Are New Zealand rivers really unsafe for swimming? Dr Elaine Moriarty explains the truth about E. coli and Campylobacter
A common bacteria sounds a warning of contamination, but it’s not the baddie it seems.
Words: Elaine Moriarty
Going down to the river to cool off, collect mahinga kai (eg, freshwater fish and plants), and even drink the water is a rite of passage in New Zealand. As a migrant, it has taken me a while to truly understand this and see how wai (water) really is at the heart of every New Zealander.
The quality of our rivers is under the microscope. It seems that every week, a new guideline or policy statement is issued and that every politician and political party has a solution. But what do all the numbers mean, and have our rivers really become unsafe for swimming?
When people refer to the quality of a river and whether you can swim in it, they often refer to a bacteria known as E. coli.
E. coli typically will not make you ill. It is a necessary bacteria to have in your body, involved in a number of vital functions such as absorption of food and production of vitamin K.
The most abundant source of E. coli is human or animal faeces.
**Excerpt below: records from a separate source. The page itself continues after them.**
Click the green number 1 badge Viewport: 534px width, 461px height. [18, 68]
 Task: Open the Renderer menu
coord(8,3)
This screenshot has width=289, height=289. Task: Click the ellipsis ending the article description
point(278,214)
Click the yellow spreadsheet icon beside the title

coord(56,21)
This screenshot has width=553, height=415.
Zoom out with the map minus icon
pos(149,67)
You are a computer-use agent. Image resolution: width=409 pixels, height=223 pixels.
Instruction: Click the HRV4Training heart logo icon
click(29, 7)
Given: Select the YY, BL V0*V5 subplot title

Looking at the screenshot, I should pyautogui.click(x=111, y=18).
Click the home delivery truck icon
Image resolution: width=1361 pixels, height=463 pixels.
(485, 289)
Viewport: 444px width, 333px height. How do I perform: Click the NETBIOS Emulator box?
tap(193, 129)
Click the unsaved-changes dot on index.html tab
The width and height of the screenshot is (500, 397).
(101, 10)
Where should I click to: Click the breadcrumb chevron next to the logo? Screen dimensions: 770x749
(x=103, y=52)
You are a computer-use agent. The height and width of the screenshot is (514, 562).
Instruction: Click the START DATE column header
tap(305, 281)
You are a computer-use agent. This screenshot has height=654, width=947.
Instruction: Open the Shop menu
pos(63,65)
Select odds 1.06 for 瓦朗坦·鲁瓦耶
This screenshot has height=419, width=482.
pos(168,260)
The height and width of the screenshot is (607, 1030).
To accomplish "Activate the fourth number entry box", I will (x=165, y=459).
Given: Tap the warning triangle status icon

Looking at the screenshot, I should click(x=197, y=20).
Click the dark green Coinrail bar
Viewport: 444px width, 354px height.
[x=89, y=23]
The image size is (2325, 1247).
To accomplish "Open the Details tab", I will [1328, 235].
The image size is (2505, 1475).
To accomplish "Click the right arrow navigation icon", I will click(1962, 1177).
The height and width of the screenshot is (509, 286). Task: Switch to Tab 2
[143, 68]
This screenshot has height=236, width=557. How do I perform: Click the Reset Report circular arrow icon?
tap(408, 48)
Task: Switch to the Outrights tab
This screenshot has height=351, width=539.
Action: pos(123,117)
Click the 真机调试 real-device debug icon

One gram of cow faeces contains approximately 10 million E. coli. Scientists use it as an indicator of faecal pollution when they test water samples because it is relatively easy and cheap to do. Water samples are not tested for the bugs that would make the public sick if they drank the water, for two reasons:
• they are usually only present in low numbers;
• the cost is higher to find and count them.
The assumption is made that when E. coli is present in high numbers in a water sample, there is a good chance that really nasty bugs are also there, including a number of pathogenic bacteria such Campylobacter, the cause of the 2016 waterborne outbreak in Havelock North.
When faeces are fresh, measuring how many E. coli are in a sample is a really handy way to estimate the number of nasty bugs. The relationship between Campylobacter and E. coli becomes unstuck when the faeces are older when they enter the waterway, or have undergone treatment such as from a wastewater treatment plant. In these circumstances, E. coli present may still be relatively high but the pathogen may not be present. This can lead to the perception of a higher risk of becoming ill than is really present.
The guidelines in place in NZ for suitability of freshwater for swimming are based upon the relationship between E. coli and Campylobacter and a level of acceptable risk of illness in swimmers from contact with freshwater. The greater the number of E. coli, the greater the risk. Currently, if there are more than 550 E. coli in 100ml of water, a sign is placed on the river bank and the river is closed for recreational purposes. Scientists then visit the site and try to establish where the E. coli is coming from and the best way to reduce the contamination.
We use a toolbox of techniques at the Institute of Environmental Science and Research (ESR). We can analyse a water sample which contains a high number of E. coli and determine the source of the pollution, a technique known as faecal source tracking. While some sources can be fixed, eg a broken sewer pipe, sources such as birds are a bit trickier.
Taking a measure of E. coli is the best tool we have for determining if water is safe to swim in, but there are issues. At certain times of the year the concentration of E. coli is higher in some rivers than others. For at least 48 hours after heavy rainfall, the levels increase dramatically and this can be due to a number of different sources of pollution impacting the river:
• stormwater running off the road and into the river;
• animal faecal material being washed in from paddocks and river banks;
• human sewage.
To protect your health, avoid contact with rivers for at least 48 hours after heavy rainfall. All local councils have information on water quality and suitability for swimming at the most popular sites on their websites, so check these out before you jump on in.
Dr Elaine Moriarty is a Senior Research Scientist for the Institute of Environmental Science and Research (ESR), with expertise in microorganisms. She works with government, community groups, iwi, farmers and other land-based industries on a range of water quality issues.